Ceci est un épisode d’Un Voyage d’Hiver, une newsletter éphémère pour aller marcher sur la GTJ avec Schubert et des röstis. Si vous avez raté le début, ça a commencé ici.
Chaque épisode s’ouvrira sur l’un des 24 lieder du Voyage d’Hiver de Schubert. Voici donc le lied du jour.
Lied #5 - Le Tilleul (Der Lindenbaum)
Devant le porche, à la fontaine, se tient un beau tilleul. Combien de siestes et de beaux rêves sous ses branches ! Combien de serments gravés dans son écorce ! Mais à présent, il faut s’enfoncer dans la nuit noire, malgré le vent glacé qui emporte tout. Et toujours, le tilleul lui murmure : “c’est ici que tu trouveras ton repos”.
Audio : version de Dietrich Fischer-Dieskau et Jorg Demus, 1964
Pour écouter/regarder la version sous-titrée, c’est ici.
Une quiche lorraine en Franche-Comté. C’est en dégustant cette joyeuse torsion gastro-culturelle que je contemple les sources du Doubs et la plaine de Mouthe – cette petite Sibérie qui ressemble aujourd’hui à un Mister Freeze oublié au soleil.
En ce 3 janvier, la petite Sibérie n’est plus ce qu’elle était. Un triste tas de neige abandonné attend de fondre sous le dernier canon de culture. Pourtant, la réputation de Mouthe en tant que ville la plus froide de France n’est plus à faire. Mais l’ombre du passé* ne suffit pas à garder les flocons au frais…

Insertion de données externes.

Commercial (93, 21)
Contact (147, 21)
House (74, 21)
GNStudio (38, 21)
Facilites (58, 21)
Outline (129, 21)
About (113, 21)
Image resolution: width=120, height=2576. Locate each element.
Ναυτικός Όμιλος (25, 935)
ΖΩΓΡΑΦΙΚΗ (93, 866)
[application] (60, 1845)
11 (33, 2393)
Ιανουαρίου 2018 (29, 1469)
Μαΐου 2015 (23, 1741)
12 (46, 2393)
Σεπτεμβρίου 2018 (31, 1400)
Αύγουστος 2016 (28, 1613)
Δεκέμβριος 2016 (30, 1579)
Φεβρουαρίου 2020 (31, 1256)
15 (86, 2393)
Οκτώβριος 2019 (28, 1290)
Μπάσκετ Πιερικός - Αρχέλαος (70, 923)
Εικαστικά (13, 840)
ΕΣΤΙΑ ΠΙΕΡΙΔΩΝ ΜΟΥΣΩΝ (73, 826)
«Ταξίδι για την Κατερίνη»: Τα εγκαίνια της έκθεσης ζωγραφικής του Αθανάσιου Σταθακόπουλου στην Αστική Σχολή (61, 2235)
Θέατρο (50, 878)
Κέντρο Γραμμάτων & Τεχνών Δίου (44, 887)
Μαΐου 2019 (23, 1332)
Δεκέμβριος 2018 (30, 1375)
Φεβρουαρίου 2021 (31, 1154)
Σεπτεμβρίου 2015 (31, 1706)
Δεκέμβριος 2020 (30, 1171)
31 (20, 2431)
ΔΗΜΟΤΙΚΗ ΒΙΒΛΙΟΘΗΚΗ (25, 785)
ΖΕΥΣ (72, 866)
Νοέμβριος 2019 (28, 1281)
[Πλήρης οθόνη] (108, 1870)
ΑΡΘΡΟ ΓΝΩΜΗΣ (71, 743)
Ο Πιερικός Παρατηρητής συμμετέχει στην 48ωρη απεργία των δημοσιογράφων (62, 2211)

Le centre de Mouthe étant 1km en dehors de l’itinéraire, je m’épargne ce détour pour arriver au plus vite chez Liadet – de la pluie est encore annoncée pour la fin de journée. Je longe les tourbières, souvenirs de lointaines ères glaciaires. Une dernière montée dans les sapins, et des cheminées fumantes se profilent au bout du chemin. Le message est plus efficace que n’importe quel néon clinquant de Las Vegas : elles fument, donc ils servent. Déclinaison jurassienne du cogito cartésien. Fin de l’étape et baisser de rideau sur les gros godillots.
En voyant approcher les cheminées de Chez Liadet, j’éprouve le même réconfort que le personnage de Schubert arrivant dans la cour au tilleul, fourbu après sa longue marche, dans le cinquième lied du Voyage d’Hiver. Le tilleul, arbre majestueux qu’on aperçoit souvent à côté des maisons de Franche-Comté – colosse végétal qui voisine les bâtisses gigantesques.

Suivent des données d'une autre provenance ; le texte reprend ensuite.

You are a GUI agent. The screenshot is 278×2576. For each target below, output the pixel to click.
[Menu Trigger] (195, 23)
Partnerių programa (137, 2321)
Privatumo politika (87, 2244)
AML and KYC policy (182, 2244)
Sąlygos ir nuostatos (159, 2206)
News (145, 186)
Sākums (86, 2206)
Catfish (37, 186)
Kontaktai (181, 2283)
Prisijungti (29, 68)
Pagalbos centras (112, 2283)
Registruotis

Même en hiver, privé de ses feuilles, un tilleul ne perd jamais complètement son ombrage. En laissant son regard courir à ses pieds, on croit parfois attraper quelques ombres de ses printemps passés. Banquet de soir d’été pour fêter l’achèvement d’une maison, la construction d’une grange, la fin d’une moisson. Des naissances, des funérailles. Des joies, des drames. Le tilleul est un arbre social qui regarde les hommes vivre. Il voit passer les générations comme ses feuilles : elles poussent, verdissent, se flétrissent et tombent. Seul le tempo change.
“Dans la joie, dans la peine
Toujours vers lui j’allais”.
Le Tilleul est l’un des lieder les plus connus de Schubert. En Allemagne, presque tout le monde est capable de vous en chanter la première phrase, que le hasard (bien aidé par la sublime simplicité de la mélodie) a rangé parmi les airs que chacun connaît sans trop savoir pourquoi, ni comment.

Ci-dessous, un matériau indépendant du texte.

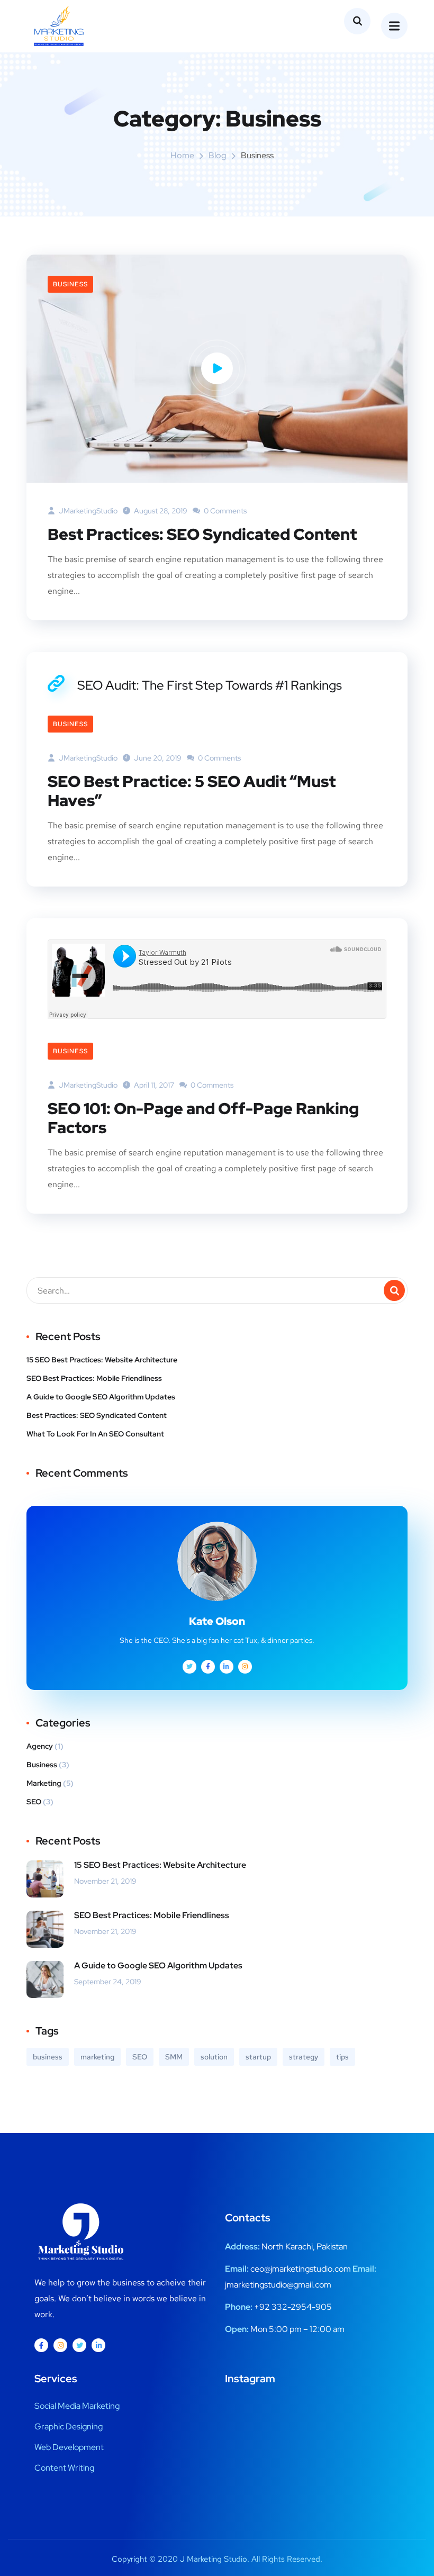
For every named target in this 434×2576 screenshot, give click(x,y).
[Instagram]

Sur la route, face à un paysage particulier ou une curiosité, une pause s’impose. Le périple sera donc marqué de quelques interludes qui se pencheront sur des points marquants.
Bien avant le partage Facebook ou WhatsApp de Spotify, on pouvait déjà faire découvrir à ses amis un “tube” (tel que Le Tilleul)… grâce à la carte postale musicale. Ça ressemblait à ça :
Une illustration, cinq mesures de musique, une mélodie harmonisée à deux voix. À l’époque, presque tout ceux qui écoutaient de la musique savaient aussi la jouer. Le courrier pouvait être musical. Pour moi, il y a dans cette idée précisément quelque chose d’une carte postale que nous enverrait le passé…
Mais derrière l’élégance et le moelleux de la musique se cache un combat. Le tilleul, le porche et la fontaine sont loin, et les rêves du passé (forcément idéalisé) se heurtent à l’âpreté du présent. Chez Schubert, le protagoniste cherche le printemps sous la neige. Moi, c’est l’hiver que j’attends dans la gadoue.
Reviendra-t-il, mon bel hiver blanc ?
Sur la route, il faut se nourrir pour continuer à avancer. Les pauses ravito seront l’occasion de déguster quelques délicieux lieder de Schubert.
Dans Le Tilleul, pour illustrer le glissement depuis le rêve du passé jusqu’à la dure réalité, Schubert utilise un procédé bien connu des musiciens : la minorisation.
Concrètement, ça donne ça : quand le premier couplet en majeur nous plonge dans une sorte de bain béat de nostalgie…
… dans le deuxième, le passage en mineur ouvre une brèche par laquelle tous les fantômes du présent envahissent le passé idéalisé.
La différence entre les deux tient à presque rien. Dans une gamme, il y a huit notes. Pour passer du mode majeur au mineur, il suffit de “descendre” deux d’entre elles (seulement !) d’un demi-ton, soit le plus petit écart qui existe entre deux notes dans la musique occidentale. C’est, par exemple, l’écart qui sépare les 3 notes du thème de James Bond. Presque rien, donc… mais ça change tout.
La suite du lied ? Elle est balayée par une rude bourrasque qui arrache le couvre-chef du protagoniste et lui rappelle que – trêve de nostalgie – il a quand même d’autres chats à fouetter. Et des kilomètres à avaler.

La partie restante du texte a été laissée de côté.